When creating Cadence Connections, Cadence Living adopted BrainCheck, a CMS-recognized cognitive assessment tool developed from 20 years of research by Baylor University.
Each day, staff use this quick test to assess memory, attention and executive function. Test questions change each day, providing a more nuanced look at cognitive functioning.
Using data from assessments, the program director develops individually tailored engagement plans to help participants stay as engaged as possible in their communities and to slow cognitive decline.

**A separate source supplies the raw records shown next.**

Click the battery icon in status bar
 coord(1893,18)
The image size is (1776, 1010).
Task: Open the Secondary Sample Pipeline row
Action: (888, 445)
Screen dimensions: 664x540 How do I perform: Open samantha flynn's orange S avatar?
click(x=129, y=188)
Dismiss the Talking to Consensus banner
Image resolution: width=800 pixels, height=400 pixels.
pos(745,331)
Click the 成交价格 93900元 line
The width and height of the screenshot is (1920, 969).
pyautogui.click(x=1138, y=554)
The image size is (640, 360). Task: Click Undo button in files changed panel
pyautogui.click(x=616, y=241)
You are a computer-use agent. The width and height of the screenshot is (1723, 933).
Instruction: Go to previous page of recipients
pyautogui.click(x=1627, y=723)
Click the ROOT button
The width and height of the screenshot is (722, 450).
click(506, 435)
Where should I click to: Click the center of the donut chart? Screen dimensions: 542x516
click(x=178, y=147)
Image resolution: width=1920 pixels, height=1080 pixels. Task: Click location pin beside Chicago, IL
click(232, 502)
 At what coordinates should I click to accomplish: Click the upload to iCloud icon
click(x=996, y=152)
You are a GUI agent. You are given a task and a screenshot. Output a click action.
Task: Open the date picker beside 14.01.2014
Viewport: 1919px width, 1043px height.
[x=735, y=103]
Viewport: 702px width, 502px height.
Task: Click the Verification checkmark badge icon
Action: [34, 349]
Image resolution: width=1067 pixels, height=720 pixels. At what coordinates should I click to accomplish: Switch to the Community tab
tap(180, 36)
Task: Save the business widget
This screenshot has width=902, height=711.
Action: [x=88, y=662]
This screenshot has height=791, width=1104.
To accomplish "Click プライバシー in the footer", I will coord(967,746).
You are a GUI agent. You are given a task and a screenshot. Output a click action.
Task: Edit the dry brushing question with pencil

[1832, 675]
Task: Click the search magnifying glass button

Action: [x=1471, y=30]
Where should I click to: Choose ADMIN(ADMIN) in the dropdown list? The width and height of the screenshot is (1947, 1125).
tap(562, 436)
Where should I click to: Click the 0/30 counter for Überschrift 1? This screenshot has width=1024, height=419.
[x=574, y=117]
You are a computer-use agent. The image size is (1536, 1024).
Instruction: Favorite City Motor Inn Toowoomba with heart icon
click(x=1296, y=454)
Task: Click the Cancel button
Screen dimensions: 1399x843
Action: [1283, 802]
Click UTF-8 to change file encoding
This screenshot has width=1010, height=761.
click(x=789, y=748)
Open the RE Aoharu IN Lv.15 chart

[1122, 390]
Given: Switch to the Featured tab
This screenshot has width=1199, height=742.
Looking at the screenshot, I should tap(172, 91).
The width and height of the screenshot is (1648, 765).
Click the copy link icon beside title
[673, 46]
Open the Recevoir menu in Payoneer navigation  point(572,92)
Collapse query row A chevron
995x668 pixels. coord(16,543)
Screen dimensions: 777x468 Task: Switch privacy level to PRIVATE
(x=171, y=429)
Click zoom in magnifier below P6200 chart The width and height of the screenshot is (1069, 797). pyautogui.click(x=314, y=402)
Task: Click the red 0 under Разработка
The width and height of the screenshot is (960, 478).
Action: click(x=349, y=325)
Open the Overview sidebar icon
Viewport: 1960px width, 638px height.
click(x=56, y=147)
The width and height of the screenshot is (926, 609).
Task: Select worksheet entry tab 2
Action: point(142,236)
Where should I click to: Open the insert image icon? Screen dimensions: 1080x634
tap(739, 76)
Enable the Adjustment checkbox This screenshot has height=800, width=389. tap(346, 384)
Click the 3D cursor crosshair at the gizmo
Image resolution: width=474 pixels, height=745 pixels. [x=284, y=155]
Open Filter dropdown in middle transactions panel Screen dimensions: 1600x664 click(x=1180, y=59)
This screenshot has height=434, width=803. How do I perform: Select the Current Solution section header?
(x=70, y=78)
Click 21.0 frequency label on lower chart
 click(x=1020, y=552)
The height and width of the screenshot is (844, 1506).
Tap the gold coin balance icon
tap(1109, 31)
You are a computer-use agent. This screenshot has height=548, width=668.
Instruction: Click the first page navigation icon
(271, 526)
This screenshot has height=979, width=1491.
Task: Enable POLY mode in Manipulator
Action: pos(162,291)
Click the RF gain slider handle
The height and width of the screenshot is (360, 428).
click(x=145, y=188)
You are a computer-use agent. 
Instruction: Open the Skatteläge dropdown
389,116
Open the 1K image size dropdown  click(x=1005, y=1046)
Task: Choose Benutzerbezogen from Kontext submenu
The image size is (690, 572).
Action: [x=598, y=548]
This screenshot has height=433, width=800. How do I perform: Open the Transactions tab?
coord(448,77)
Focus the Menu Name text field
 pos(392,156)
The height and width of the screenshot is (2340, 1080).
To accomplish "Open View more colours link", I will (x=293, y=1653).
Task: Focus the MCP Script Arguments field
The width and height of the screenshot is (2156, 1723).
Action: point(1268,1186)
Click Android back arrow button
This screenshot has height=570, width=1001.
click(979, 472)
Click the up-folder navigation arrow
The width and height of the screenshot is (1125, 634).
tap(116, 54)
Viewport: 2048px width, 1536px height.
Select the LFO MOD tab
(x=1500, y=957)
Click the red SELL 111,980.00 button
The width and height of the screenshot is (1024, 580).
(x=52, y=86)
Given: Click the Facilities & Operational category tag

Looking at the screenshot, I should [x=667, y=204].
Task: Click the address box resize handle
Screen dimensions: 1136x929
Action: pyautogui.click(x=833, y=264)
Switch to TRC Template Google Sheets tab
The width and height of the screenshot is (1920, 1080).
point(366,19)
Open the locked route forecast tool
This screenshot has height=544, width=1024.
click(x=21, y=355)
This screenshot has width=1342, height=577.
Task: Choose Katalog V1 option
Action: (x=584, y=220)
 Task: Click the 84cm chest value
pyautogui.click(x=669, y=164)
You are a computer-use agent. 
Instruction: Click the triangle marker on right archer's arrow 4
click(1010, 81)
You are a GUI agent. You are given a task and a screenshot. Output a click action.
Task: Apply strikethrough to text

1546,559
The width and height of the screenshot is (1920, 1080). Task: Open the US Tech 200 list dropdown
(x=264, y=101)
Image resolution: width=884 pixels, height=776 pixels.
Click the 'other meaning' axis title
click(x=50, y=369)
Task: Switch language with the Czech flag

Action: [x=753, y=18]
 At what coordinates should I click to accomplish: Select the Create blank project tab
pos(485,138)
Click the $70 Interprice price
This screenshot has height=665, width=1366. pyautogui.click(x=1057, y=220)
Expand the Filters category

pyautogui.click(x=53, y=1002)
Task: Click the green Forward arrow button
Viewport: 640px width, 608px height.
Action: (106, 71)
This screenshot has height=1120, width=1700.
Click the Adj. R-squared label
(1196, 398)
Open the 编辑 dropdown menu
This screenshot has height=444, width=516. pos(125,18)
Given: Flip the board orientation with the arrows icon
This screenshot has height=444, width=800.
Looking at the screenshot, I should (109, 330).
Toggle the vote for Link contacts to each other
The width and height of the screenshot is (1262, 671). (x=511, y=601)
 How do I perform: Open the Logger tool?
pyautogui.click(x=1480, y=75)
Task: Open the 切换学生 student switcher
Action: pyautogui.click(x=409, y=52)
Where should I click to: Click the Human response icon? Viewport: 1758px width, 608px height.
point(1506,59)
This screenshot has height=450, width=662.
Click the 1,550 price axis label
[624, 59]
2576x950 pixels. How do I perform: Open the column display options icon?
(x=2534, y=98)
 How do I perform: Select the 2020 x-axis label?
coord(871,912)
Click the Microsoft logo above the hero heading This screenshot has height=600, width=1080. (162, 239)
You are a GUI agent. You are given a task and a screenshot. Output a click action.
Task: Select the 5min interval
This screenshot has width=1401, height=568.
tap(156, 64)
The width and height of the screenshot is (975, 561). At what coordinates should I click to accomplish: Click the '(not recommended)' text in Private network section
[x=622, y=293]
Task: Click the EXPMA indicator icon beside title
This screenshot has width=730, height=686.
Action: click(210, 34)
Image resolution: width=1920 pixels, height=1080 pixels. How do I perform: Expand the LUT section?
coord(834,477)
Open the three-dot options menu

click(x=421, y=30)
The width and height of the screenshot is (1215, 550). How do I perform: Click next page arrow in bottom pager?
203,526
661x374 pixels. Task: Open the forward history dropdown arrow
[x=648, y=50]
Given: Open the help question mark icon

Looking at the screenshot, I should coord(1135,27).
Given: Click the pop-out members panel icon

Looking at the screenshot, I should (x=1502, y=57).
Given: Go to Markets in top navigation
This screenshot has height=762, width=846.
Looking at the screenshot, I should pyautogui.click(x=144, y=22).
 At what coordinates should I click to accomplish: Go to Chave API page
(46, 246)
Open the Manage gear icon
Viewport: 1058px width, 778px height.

One type of group program is the Cadence drumming circle, which allows participants to create and then play their own drums. The drumming circle fosters creativity and taps into the benefits of music for those with cognitive impairment, including improvements in mood and executive function.
Cadence Connections focuses on several facets of the participants’ lives, including sleep, diet and exercise, all of which play a role in mitigating cognitive impairment. “The program helps participants feel like they can have control over these parts of their lives,” McMurray said.
It also incorporates activities that foster supported autonomy and brain stimulation, while addressing isolation and other lifestyle factors that can worsen dementia.
The program is available at Cadence Living communities for $1,000 a month. That cost includes assessments, access to a dedicated team member and customized engagement plans.